- _Entries supplied_:
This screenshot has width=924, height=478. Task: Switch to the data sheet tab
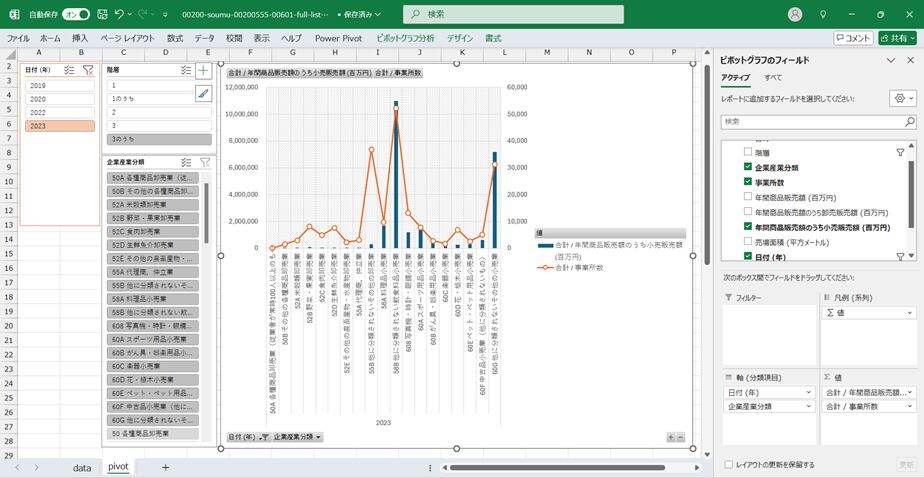coord(82,467)
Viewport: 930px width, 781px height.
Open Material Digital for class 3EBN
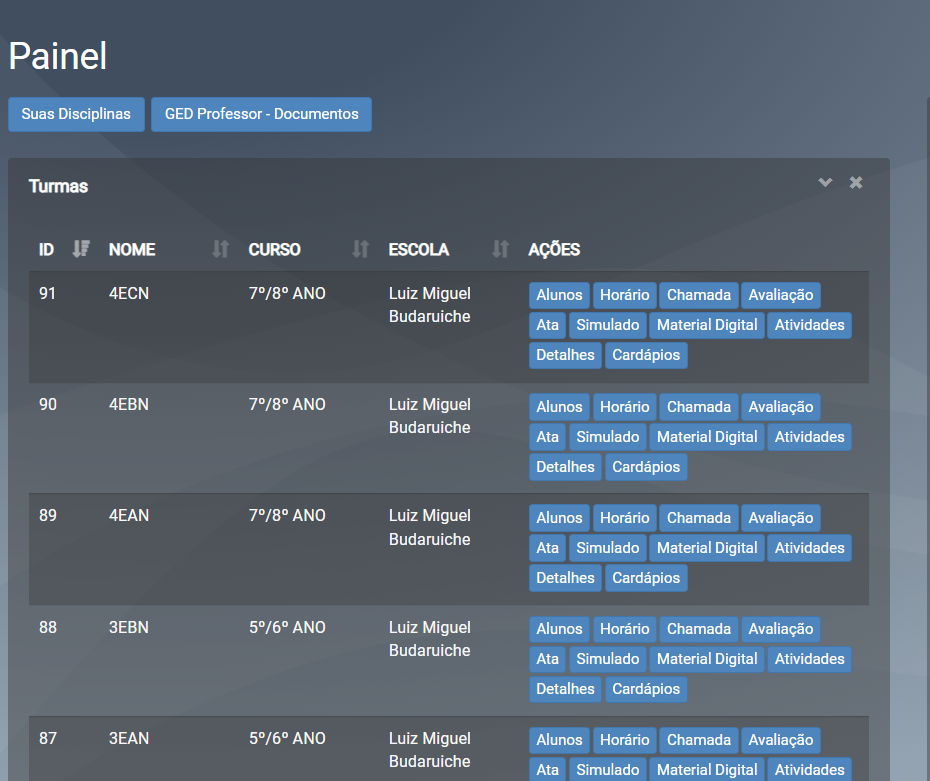[707, 659]
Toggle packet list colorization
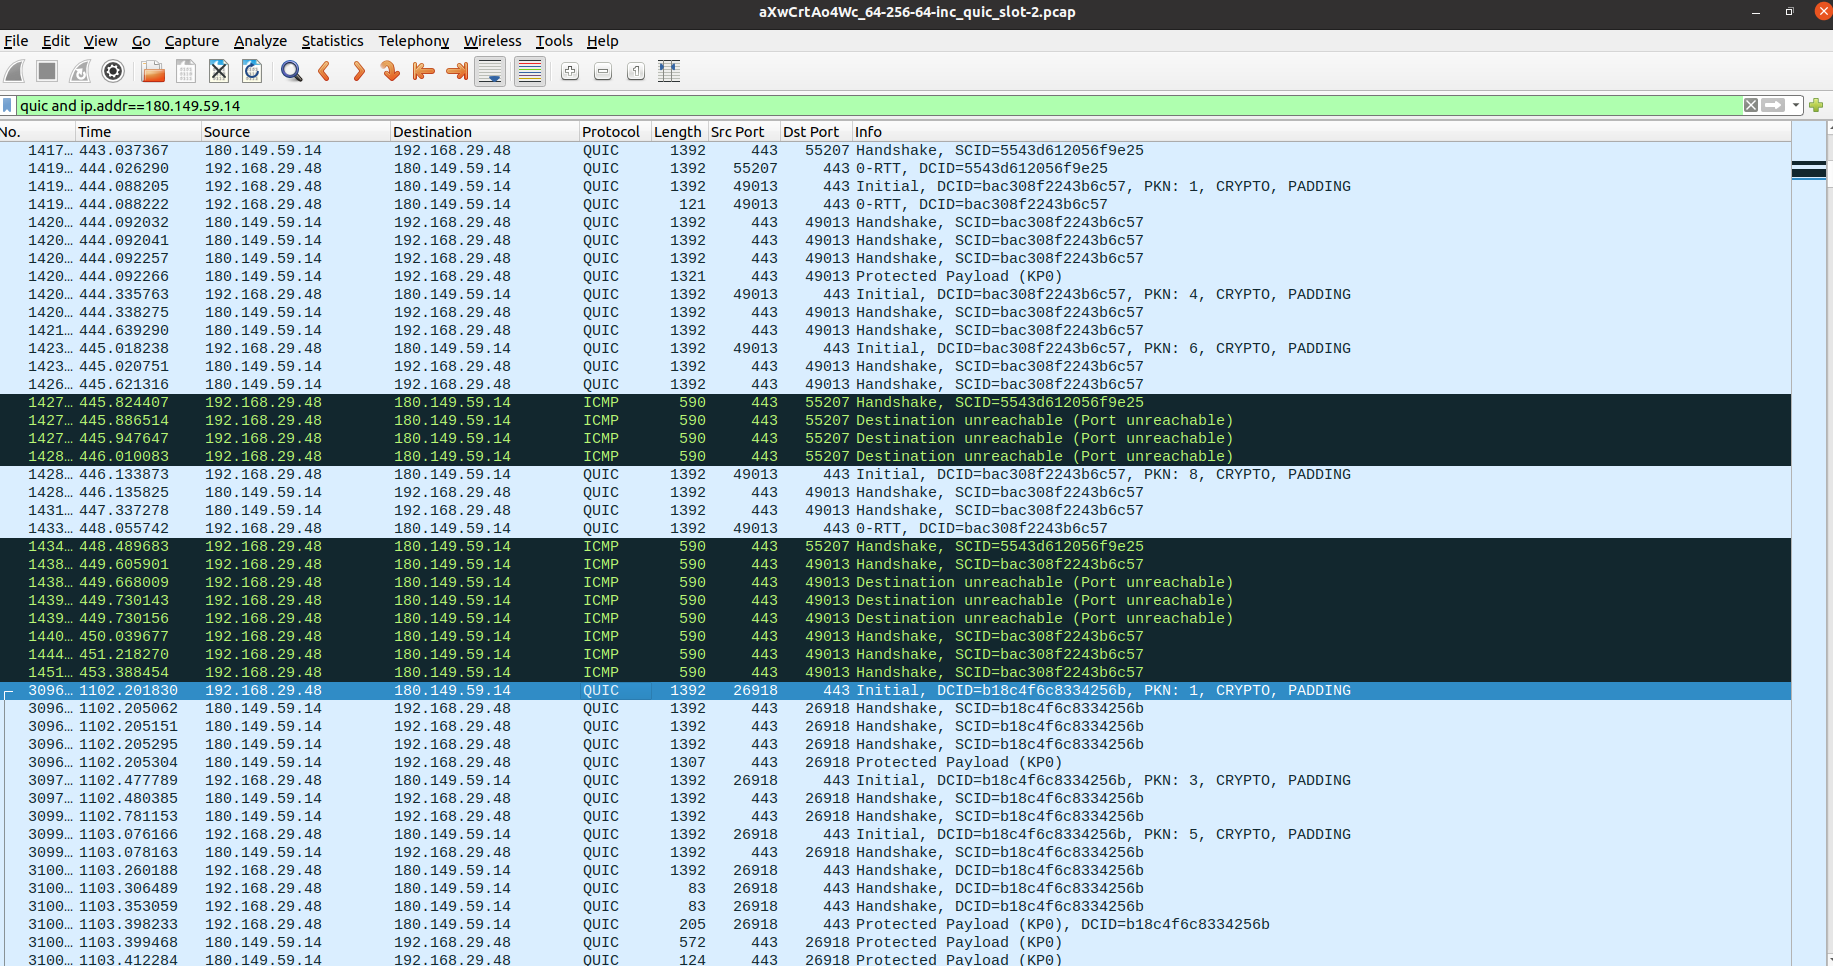Viewport: 1833px width, 966px height. [x=529, y=71]
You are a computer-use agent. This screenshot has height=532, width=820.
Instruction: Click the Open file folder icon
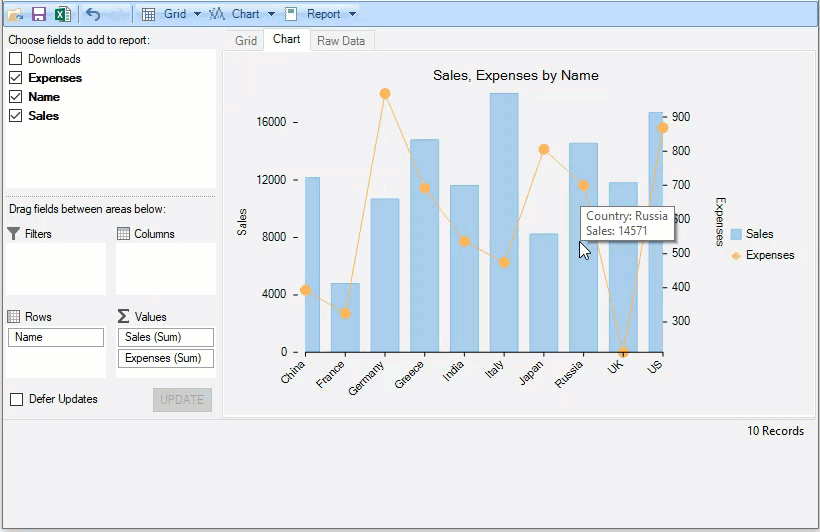click(x=15, y=14)
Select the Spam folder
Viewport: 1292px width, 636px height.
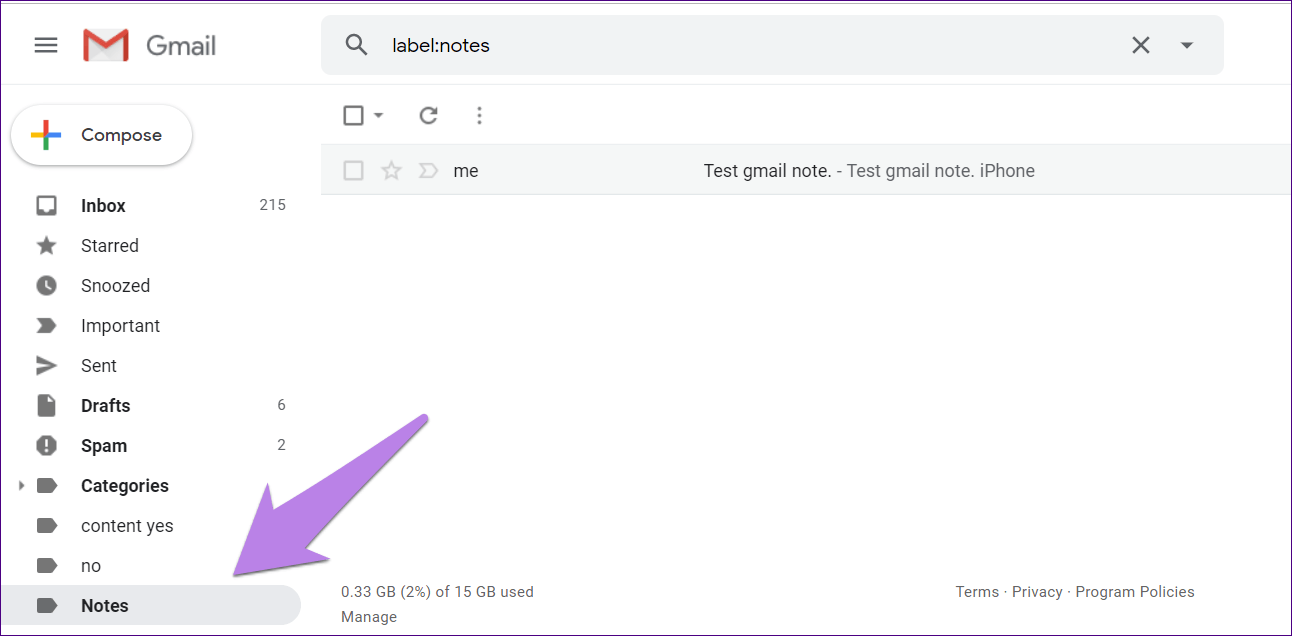coord(104,446)
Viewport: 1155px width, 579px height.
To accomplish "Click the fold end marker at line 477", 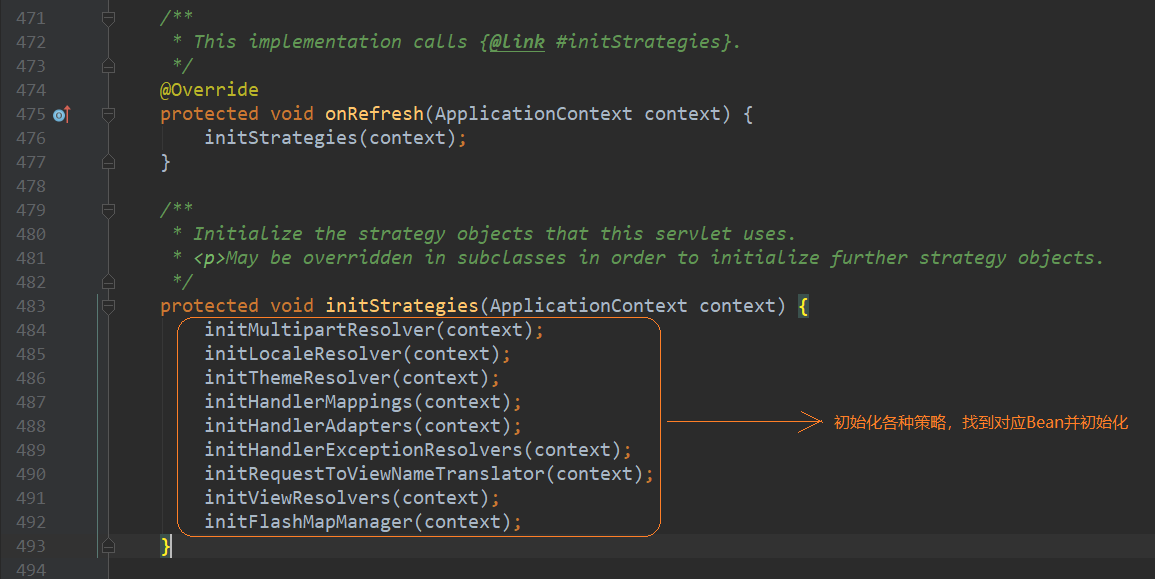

- _What is being asked_: Up to and including the last line of the listing, starting at the line with "Select the Spam folder", extract every line exactly and leave out the pictures.

- _Solution_:
Select the Spam folder
Viewport: 1292px width, 636px height.
coord(104,446)
Viewport: 1155px width, 579px height.
To accomplish "Click the fold end marker at line 477", 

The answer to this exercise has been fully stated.